Nous revenons à Syracuse alors que le soleil se couche; et nous regardons, dans la rade, un paquebot qui vient d’arriver et qui, ce soir même, nous emportera vers l’Afrique.

D’ALGER À TUNIS.

Sur les quais d’Alger, dans les rues des villages indigènes, dans les plaines du Tell, sur les montagnes du Sahel ou dans les sables du Sahara, tous ces corps drapés comme en des robes de moines, la tête encapuchonnée sous le turban flottant par derrière, ces traits sévères, ces regards fixes, ont l’air d’appartenir à des religieux d’un même ordre austère, répandus sur la moitié du globe.

Leur démarche même est celle de prêtres; leurs gestes, ceux d’apôtres prêcheurs; leur attitude, celle de mystiques pleins de mépris du monde.

Nous sommes, en effet, chez des hommes où l’idée religieuse domine tout, efface tout, règle les actions, étreint les consciences, moule les cœurs, gouverne la pensée, prime tous les intérêts, toutes les préoccupations, toutes les agitations.

La religion est la grande inspiratrice de leurs actes, de leur âme, de leurs qualités et de leurs défauts.

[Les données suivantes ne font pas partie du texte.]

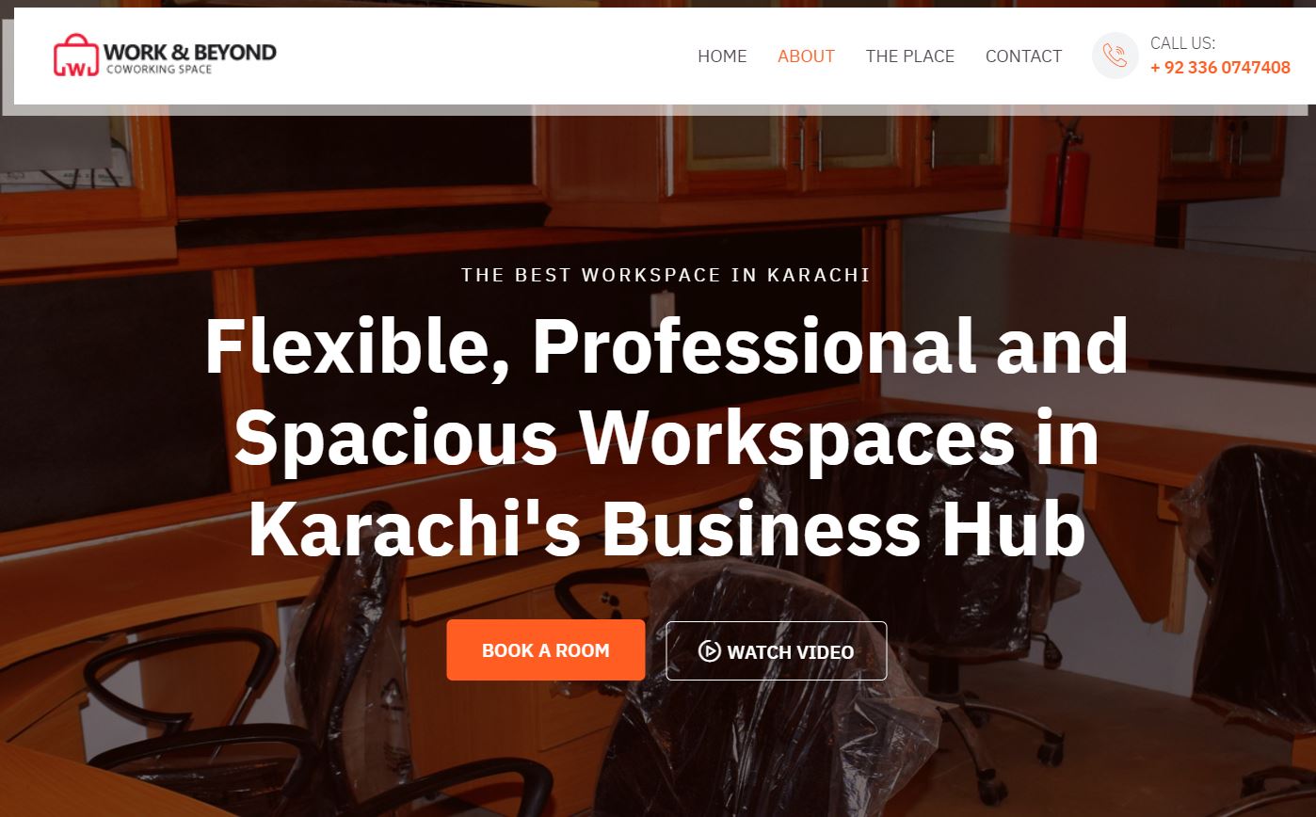Click the play circle icon in Watch Video
The image size is (1316, 817).
710,650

C’est par elle, pour elle qu’ils sont bons, braves, attendris, fidèles, car ils semblent n’être rien par eux-mêmes, n’avoir aucune qualité qui ne leur soit inspirée ou commandée par leur foi. Nous ne découvrons guère la nature spontanée ou primitive de l’Arabe sans qu’elle ait été, pour ainsi dire, recréée par sa croyance, par le Coran, par l’enseignement de Mohammed. Jamais aucune autre religion ne s’est incarnée ainsi en des êtres.

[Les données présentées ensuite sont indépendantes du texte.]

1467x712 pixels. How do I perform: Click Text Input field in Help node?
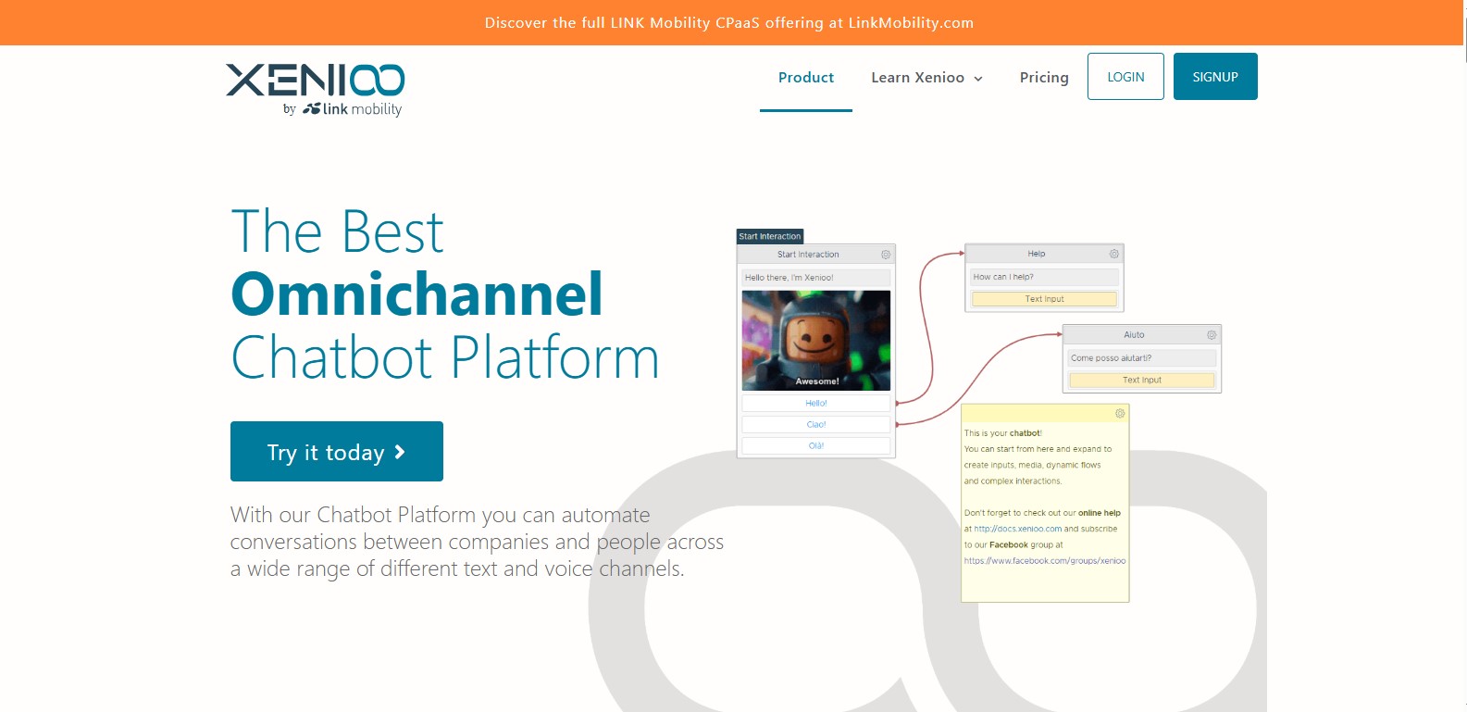coord(1044,299)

Allons donc les voir prier dans leur mosquée, dans la mosquée blanche qu’on aperçoit là-bas, au bout du quai d’Alger.

Dans la première cour, sous une arcade de colonnettes vertes, bleues et rouges, des hommes, assis ou accroupis, causent à voix basse, avec la tranquillité grave des Orientaux. En face de l’entrée, au fond d’une petite pièce carrée, qui ressemble à une chapelle, le cadi rend la justice. Des plaignants attendent sur des bancs; un Arabe agenouillé parle, tandis que le magistrat, enveloppé, presque disparu sous tous les plis de ses vêtements et sous la masse de son lourd turban, ne montre qu’un peu de visage et regarde le plaideur d’un œil dur et calme, en l’écoutant. Un mur, où s’ouvre une fenêtre grillée, sépare cette pièce de celles où les femmes, créatures moins nobles que l’homme, et qui ne peuvent se tenir en face du cadi, attendent leur tour pour exposer leur plainte par ce guichet de confessionnal.

Le soleil qui tombe en flots de feu sur les murs de neige de ces petits bâtiments pareils à des tombeaux de marabouts, et sur la cour, où une vieille Arabe jette des poissons morts à une armée de chats tigrés, rejaillit à l’intérieur sur les burnous, les jambes sèches et brunes, et les figures impassibles. Plus loin, voici l’école, à côté de la fontaine où l’eau coule sous un arbre. Tout est là, dans cette douce et paisible enceinte, la religion, la justice, l’instruction.